PROVIDED ENTRIES:
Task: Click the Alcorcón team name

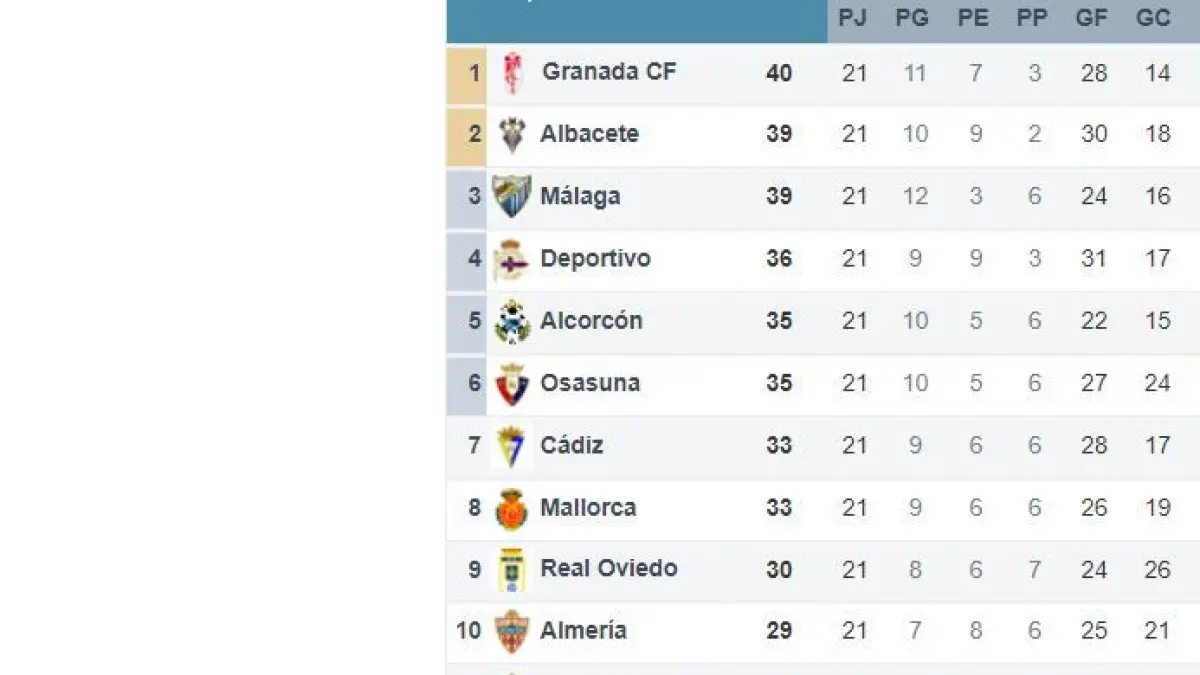Action: click(591, 320)
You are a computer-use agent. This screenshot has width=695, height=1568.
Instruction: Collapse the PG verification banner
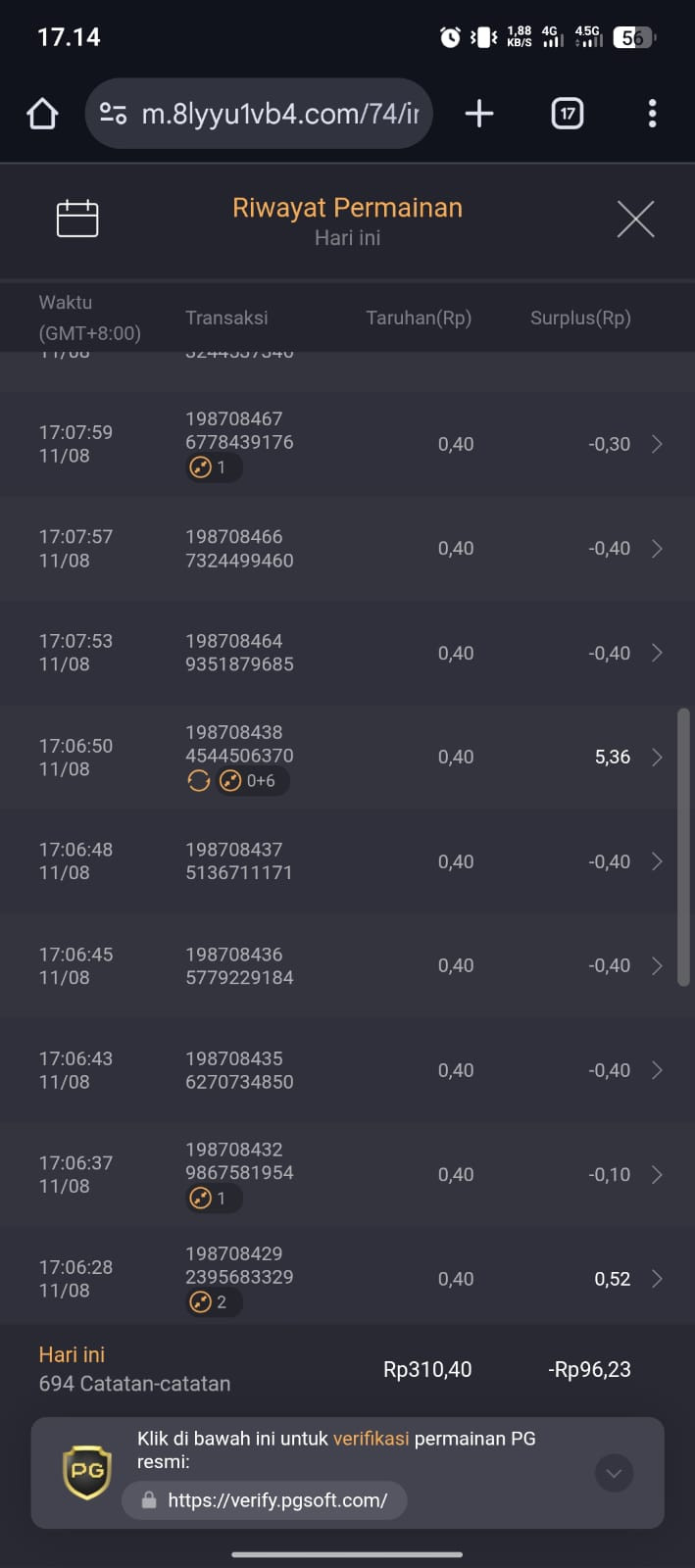coord(614,1473)
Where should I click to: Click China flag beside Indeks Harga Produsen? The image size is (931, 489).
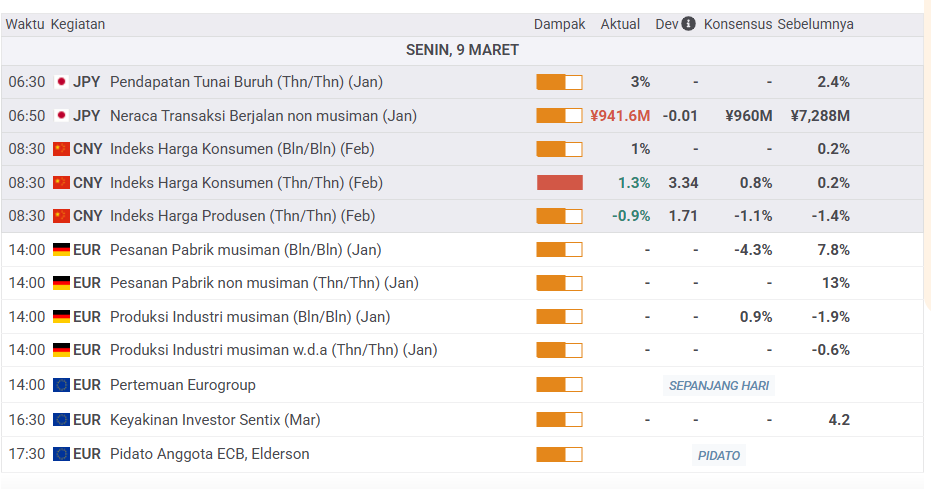61,216
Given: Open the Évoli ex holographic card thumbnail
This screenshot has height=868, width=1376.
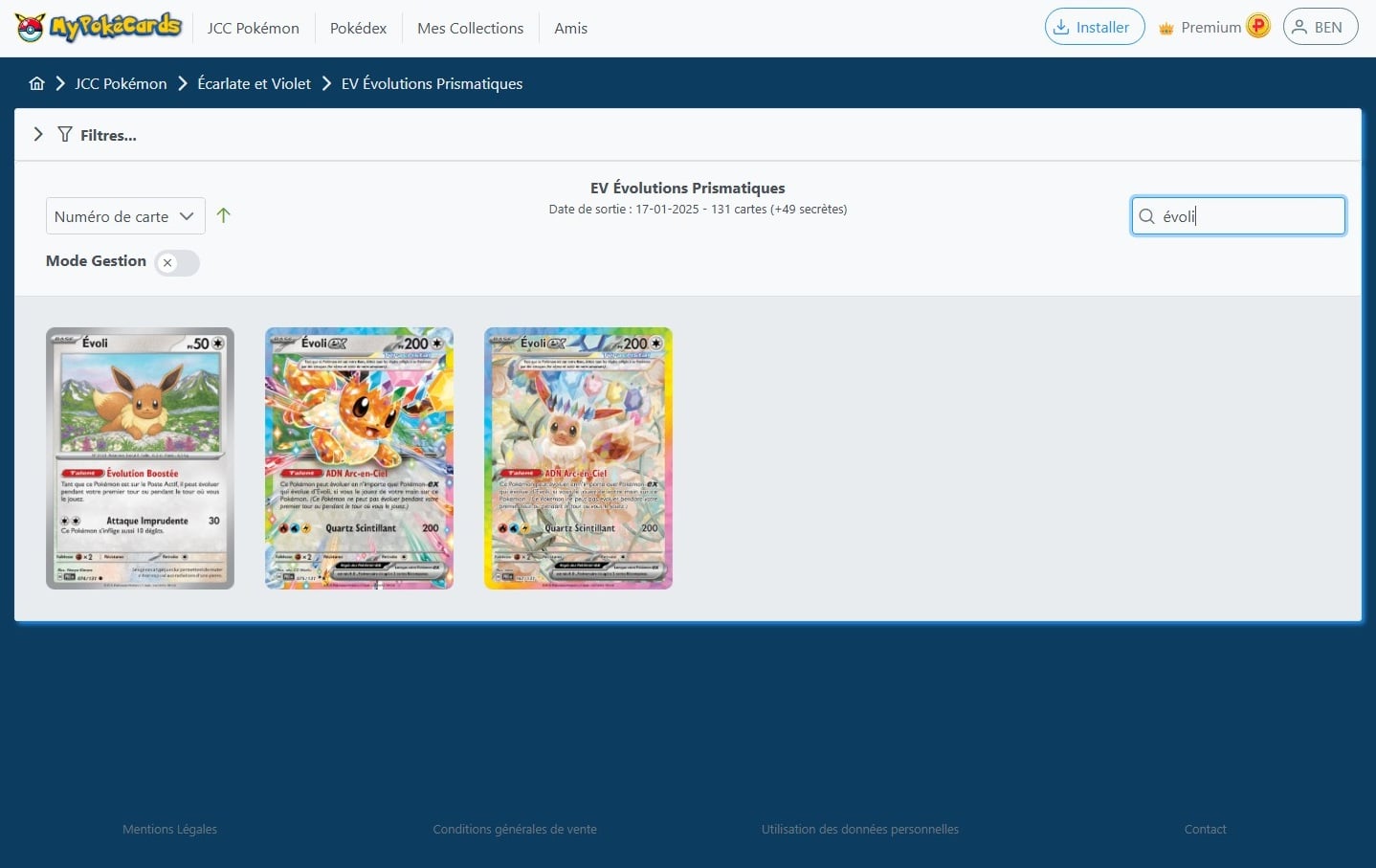Looking at the screenshot, I should point(359,458).
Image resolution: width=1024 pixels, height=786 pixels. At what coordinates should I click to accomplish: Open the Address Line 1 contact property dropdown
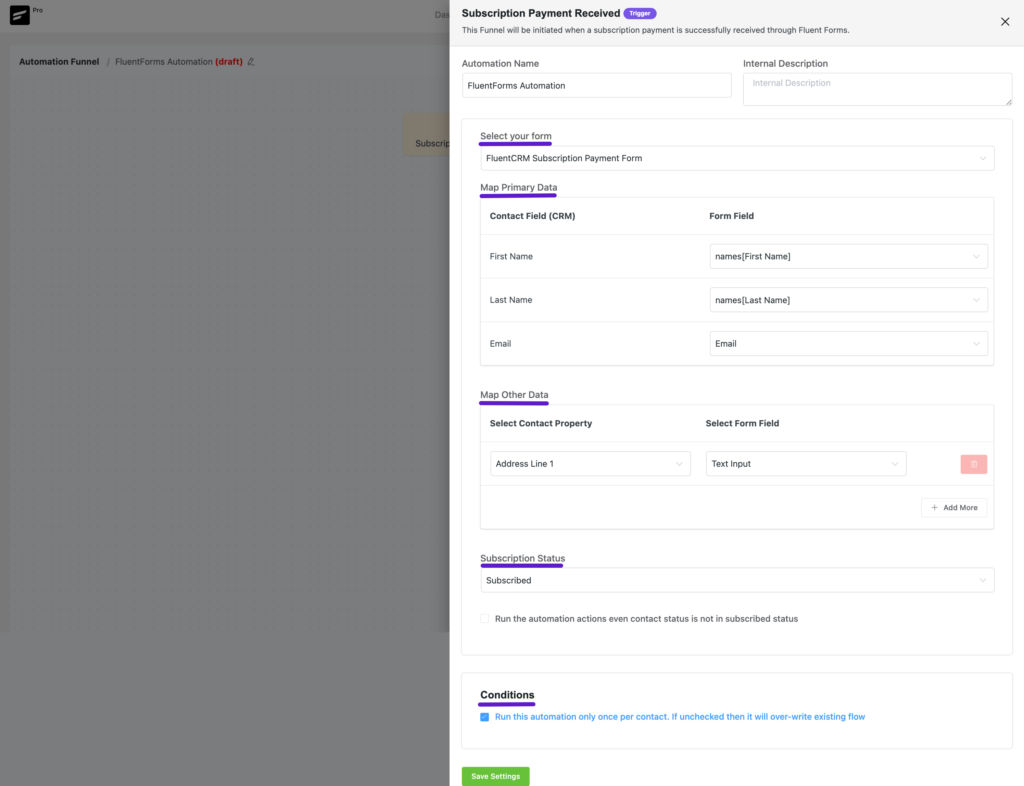pyautogui.click(x=590, y=463)
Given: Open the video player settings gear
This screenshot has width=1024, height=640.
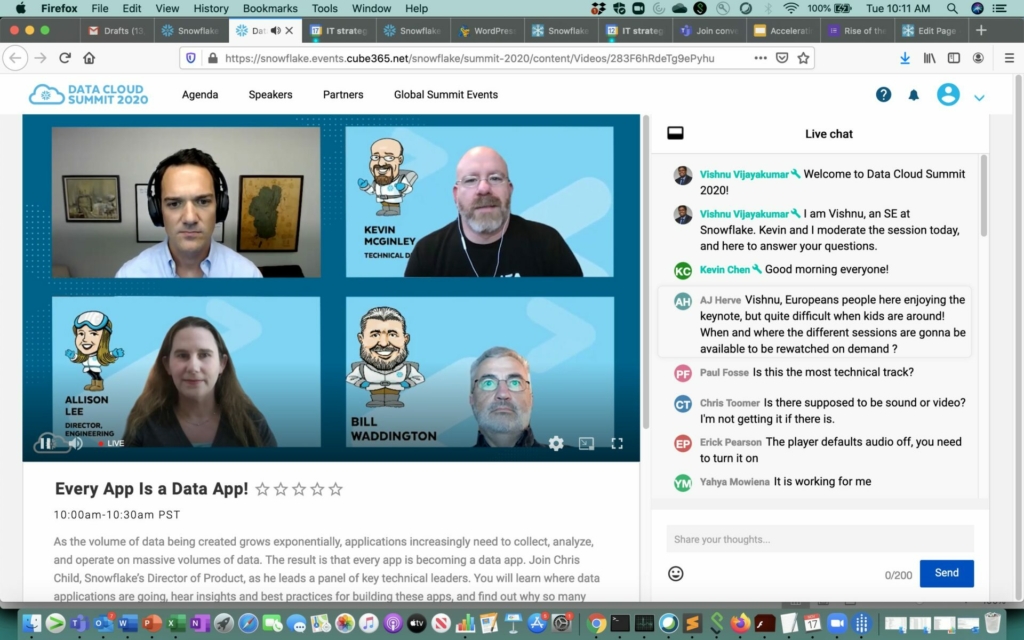Looking at the screenshot, I should point(556,443).
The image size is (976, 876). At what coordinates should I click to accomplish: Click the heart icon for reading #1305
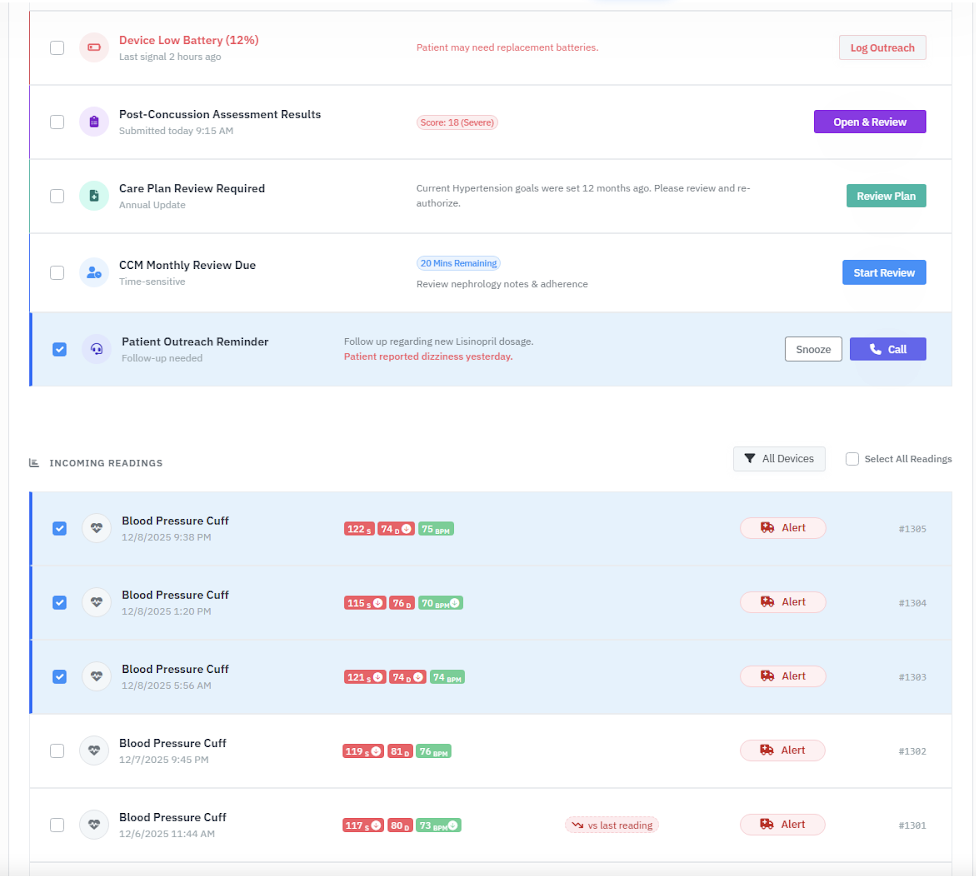tap(97, 528)
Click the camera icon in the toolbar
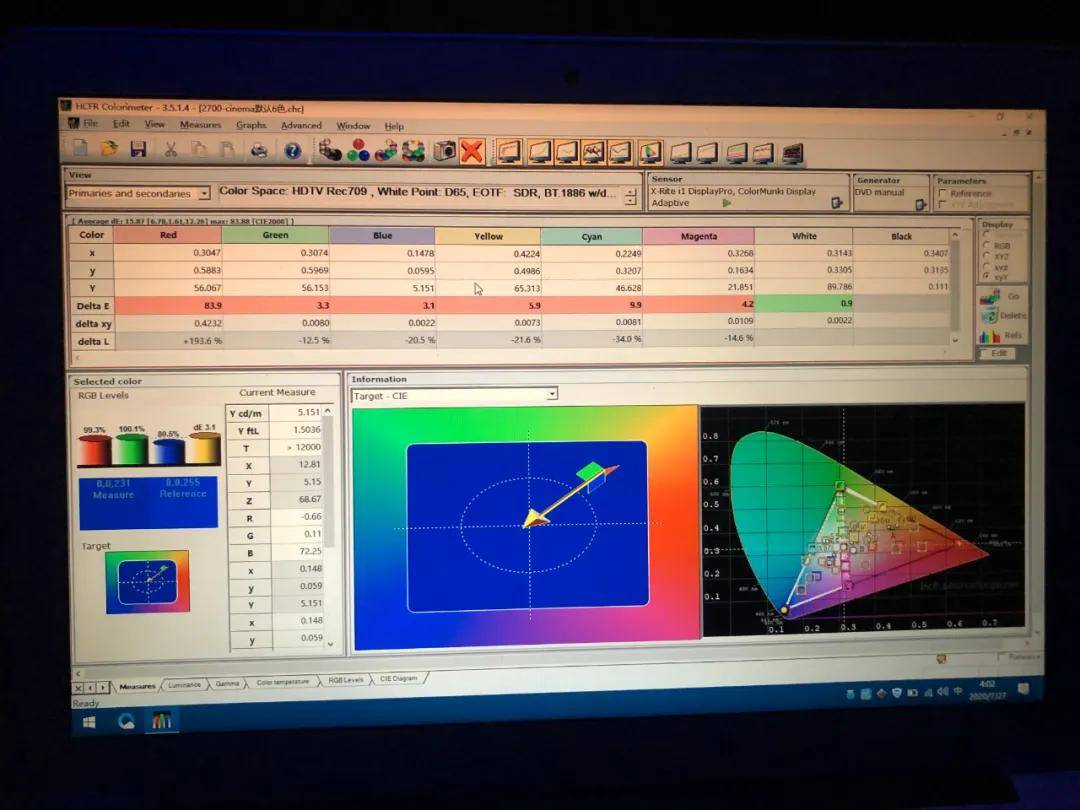Screen dimensions: 1080x810 [x=444, y=151]
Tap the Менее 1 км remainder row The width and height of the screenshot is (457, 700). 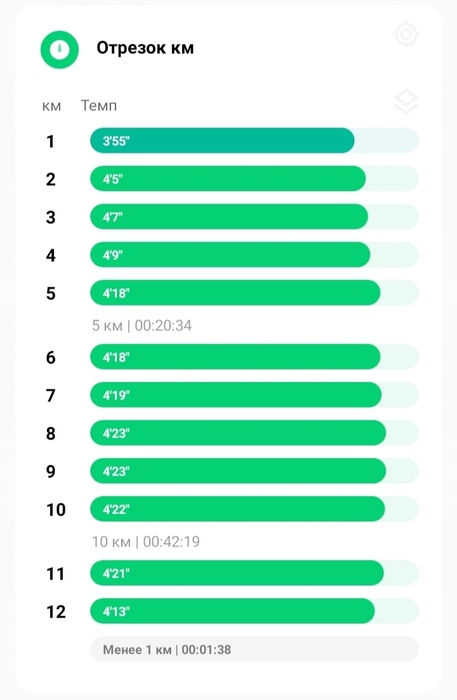coord(254,649)
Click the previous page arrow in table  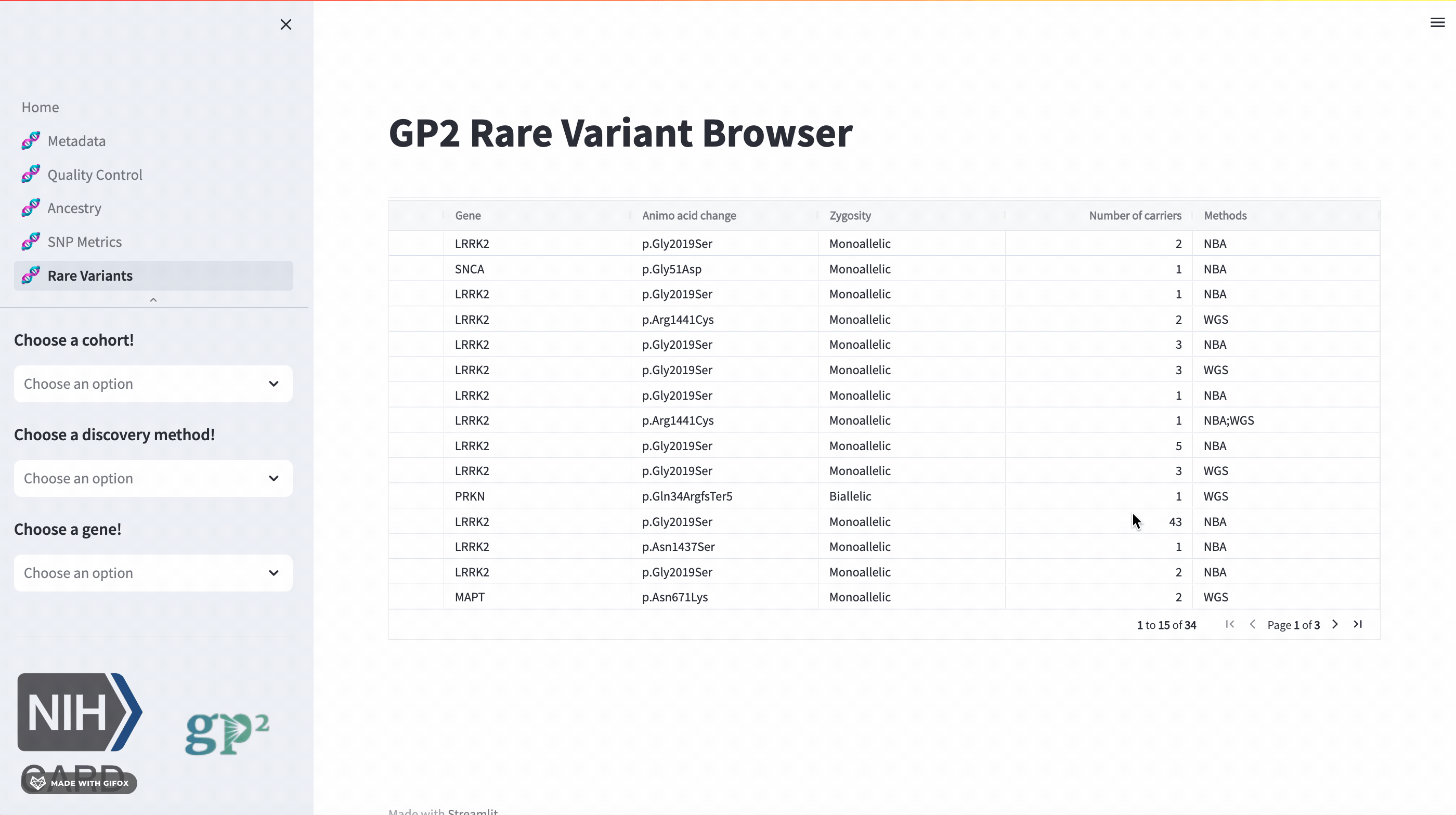[x=1253, y=624]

WRITTEN PROBLEM: Locate every row above that contains the word "accomplish", treating uppercase and lowercase as different, and copy each of those rows in full.

TASK ANSWER:
Image resolution: width=1024 pixels, height=786 pixels. At what coordinates should I click to accomplish: Open the Address Line 1 contact property dropdown
The image size is (976, 876). At what coordinates should I click to accomplish: Click the heart icon for reading #1305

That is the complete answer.